Double Check that Bill! (Sneak)

Sneak: A possibly legal, but almost certainly underhanded and deliberately misleading way to separate people from their money.

You really have to admire the infinite creativity of those who are trying to find barely legal ways to bilk people. The latest "Sneak" came to me in the mail a few days ago, in the form of a bill from a company called Web Listings, Inc.

At least, I thought it was a bill. It listed a domain name I'd recently registered, included a "reference" number, and a "notice date," then the following very bill-like information:

HOW TO MAKE PAYMENT:

Please make checks payable to Web Listings, Inc.

Please write your reference number on the front of your check.

Enclose check in the addressed envelope provided

DO NOT SEND CASH.


Then there was a list of what my supposed "listing" included, plus a "Current Payment details" section that looked very much like what you'd see on any due bill. The amount I seemed to owe was $65.00.

This made no sense. I still had errands to run in town, but I decided to check into this "bill" immediately. The library in Springtown has, like many libraries nowadays, computers with internet connections. Rather than go all the way home, I stopped in, logged on, Googled "Web Listings Inc" and within two minutes learned that this company is actually selling listing services, though the only indication of this is three small lines on the back of the "bill" that let you know this is a "solicitation" not an actual bill at all.
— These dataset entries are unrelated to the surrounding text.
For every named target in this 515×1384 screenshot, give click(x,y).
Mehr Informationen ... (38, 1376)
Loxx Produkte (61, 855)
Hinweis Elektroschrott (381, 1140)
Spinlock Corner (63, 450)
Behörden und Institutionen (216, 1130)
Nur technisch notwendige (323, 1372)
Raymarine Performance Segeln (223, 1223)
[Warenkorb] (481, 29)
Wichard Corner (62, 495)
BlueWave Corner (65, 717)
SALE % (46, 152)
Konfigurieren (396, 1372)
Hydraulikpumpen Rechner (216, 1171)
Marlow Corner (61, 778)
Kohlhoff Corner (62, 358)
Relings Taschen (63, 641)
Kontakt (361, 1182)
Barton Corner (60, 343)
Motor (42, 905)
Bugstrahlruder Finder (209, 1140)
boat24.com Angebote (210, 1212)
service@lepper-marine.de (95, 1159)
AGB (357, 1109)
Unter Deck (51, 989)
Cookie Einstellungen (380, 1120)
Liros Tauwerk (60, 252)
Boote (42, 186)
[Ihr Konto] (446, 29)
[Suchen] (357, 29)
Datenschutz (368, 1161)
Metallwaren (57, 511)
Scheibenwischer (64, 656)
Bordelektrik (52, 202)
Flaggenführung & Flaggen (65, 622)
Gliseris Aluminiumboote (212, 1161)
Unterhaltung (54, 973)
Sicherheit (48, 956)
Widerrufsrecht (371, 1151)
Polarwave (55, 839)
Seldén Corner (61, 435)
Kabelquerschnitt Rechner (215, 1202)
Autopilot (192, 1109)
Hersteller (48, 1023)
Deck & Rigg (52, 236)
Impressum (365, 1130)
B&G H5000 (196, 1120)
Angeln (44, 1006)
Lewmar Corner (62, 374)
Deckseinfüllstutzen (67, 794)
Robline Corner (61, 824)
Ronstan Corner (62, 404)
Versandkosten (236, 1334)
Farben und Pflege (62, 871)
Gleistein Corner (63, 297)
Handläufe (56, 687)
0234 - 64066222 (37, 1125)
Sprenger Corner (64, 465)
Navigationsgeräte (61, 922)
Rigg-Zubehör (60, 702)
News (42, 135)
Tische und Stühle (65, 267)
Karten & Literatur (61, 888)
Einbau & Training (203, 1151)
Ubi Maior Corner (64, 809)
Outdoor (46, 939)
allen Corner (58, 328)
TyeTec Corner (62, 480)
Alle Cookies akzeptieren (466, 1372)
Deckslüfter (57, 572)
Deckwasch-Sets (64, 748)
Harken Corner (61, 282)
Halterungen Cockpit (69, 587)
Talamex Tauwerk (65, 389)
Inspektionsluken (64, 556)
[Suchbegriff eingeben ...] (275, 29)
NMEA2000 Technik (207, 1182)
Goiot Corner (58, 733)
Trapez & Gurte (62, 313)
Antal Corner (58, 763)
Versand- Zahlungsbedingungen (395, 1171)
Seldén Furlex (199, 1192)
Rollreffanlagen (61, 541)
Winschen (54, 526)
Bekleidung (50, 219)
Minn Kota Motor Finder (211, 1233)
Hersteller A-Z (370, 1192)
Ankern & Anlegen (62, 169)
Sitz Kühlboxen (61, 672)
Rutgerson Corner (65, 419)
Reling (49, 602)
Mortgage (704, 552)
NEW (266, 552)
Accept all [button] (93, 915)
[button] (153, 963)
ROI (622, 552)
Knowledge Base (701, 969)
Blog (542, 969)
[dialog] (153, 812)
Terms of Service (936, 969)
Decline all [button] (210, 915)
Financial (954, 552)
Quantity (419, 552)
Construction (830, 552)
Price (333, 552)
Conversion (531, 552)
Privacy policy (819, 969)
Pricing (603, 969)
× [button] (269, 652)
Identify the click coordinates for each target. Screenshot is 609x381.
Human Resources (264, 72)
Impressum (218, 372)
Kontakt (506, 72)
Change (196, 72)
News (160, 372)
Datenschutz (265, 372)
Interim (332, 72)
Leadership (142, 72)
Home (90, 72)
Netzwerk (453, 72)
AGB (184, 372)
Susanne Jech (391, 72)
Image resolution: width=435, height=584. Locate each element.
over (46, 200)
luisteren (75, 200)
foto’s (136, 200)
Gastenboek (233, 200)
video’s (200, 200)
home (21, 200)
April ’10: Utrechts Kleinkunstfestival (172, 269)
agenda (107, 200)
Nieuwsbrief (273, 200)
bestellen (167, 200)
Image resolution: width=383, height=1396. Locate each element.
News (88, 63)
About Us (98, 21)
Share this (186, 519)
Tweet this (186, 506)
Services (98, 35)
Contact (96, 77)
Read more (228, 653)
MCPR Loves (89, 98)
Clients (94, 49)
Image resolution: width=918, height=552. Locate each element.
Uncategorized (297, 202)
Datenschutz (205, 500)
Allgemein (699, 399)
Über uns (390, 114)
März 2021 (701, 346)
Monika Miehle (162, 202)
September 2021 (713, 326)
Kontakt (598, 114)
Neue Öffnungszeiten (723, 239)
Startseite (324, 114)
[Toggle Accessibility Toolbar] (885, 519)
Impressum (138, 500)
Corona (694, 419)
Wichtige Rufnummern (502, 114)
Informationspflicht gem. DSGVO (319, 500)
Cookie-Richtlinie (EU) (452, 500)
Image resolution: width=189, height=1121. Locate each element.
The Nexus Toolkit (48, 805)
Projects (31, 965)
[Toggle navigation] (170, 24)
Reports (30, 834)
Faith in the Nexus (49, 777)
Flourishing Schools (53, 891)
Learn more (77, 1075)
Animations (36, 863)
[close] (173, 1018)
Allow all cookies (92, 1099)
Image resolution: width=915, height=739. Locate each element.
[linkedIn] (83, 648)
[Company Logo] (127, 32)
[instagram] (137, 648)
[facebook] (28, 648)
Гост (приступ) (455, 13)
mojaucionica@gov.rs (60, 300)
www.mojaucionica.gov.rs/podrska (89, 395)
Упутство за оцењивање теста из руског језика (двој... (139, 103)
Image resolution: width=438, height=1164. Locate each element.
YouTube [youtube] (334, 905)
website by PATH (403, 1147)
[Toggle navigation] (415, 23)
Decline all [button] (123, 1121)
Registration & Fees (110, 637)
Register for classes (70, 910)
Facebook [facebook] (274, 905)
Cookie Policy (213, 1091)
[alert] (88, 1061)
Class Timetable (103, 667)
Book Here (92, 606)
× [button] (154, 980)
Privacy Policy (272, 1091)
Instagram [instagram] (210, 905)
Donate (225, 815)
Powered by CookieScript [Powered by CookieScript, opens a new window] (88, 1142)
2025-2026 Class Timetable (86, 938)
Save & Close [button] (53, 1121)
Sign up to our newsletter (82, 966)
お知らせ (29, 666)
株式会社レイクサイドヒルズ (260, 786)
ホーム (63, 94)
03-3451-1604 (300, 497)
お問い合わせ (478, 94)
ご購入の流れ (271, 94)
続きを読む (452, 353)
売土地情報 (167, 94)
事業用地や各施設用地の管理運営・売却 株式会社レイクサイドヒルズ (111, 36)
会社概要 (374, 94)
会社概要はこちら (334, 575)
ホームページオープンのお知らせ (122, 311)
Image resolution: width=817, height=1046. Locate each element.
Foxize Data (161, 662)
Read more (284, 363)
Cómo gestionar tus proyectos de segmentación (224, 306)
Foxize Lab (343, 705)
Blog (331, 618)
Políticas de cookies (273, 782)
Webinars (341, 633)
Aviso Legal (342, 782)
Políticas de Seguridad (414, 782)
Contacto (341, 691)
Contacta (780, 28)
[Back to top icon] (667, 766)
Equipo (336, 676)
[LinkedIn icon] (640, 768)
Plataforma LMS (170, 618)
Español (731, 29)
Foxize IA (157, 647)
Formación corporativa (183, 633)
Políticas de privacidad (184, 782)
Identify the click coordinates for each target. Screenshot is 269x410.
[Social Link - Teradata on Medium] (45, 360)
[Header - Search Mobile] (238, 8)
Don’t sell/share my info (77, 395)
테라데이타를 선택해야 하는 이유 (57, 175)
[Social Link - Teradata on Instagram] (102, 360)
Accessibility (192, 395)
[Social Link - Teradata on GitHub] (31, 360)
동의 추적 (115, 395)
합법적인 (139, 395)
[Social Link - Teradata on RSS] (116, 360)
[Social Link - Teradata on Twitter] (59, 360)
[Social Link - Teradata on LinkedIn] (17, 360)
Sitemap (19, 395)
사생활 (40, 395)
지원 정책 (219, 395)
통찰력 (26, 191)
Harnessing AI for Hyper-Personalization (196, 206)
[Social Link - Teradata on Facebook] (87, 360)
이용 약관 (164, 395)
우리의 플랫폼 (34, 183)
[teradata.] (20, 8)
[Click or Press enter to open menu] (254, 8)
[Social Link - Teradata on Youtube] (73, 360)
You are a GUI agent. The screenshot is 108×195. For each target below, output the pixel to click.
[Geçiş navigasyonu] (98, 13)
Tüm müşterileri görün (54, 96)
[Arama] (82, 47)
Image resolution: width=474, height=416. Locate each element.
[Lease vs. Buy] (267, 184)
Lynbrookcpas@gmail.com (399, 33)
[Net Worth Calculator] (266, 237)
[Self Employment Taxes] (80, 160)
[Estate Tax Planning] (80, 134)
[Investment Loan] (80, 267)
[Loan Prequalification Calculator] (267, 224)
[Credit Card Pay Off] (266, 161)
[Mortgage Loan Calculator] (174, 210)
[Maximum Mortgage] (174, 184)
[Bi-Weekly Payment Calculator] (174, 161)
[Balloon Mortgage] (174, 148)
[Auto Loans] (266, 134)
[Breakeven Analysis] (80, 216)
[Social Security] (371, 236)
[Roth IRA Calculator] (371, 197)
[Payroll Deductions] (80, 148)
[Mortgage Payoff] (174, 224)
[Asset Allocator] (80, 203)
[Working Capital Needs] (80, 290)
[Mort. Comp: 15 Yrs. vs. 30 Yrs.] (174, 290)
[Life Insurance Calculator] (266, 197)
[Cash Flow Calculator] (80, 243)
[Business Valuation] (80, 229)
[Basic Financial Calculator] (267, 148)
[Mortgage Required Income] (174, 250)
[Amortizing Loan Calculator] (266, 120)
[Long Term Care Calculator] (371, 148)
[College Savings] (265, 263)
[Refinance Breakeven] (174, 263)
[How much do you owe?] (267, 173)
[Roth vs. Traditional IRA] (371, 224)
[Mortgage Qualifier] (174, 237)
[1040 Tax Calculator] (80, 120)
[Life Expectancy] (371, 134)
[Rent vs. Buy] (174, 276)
Uh-huh. I sent the following email when I got home--bold type, all caps, to indicate, as best I could, the fact that this company had made me very, very angry.

ARE YOU PEOPLE CRAZY OR JUST STUPID?

WHOSE BRIGHT IDEA WAS IT TO SEND ME WHAT LOOKS LIKE A BILL? OR ARE YOU PEOPLE JUST CROOKED ENOUGH TO THINK I'D PAY IT WITHOUT NOTICING?

A bit extreme, some might say, but I think that companies who do this kind of thing deserve to receive slightly testy emails. Besides, I suspect they'd already gotten similar communiques from other people they "soliticited" since my email came back as "undeliverable." (How fast can such a company pull an email address after that address gets flooded with "flames?" Pretty durn fast!)

The point? Never pay a "bill" from anyone unless you're sure you've actually done business with that company. Companies do occasionally change names, but check first, especially when the bill is for a service or item you don't remember buying.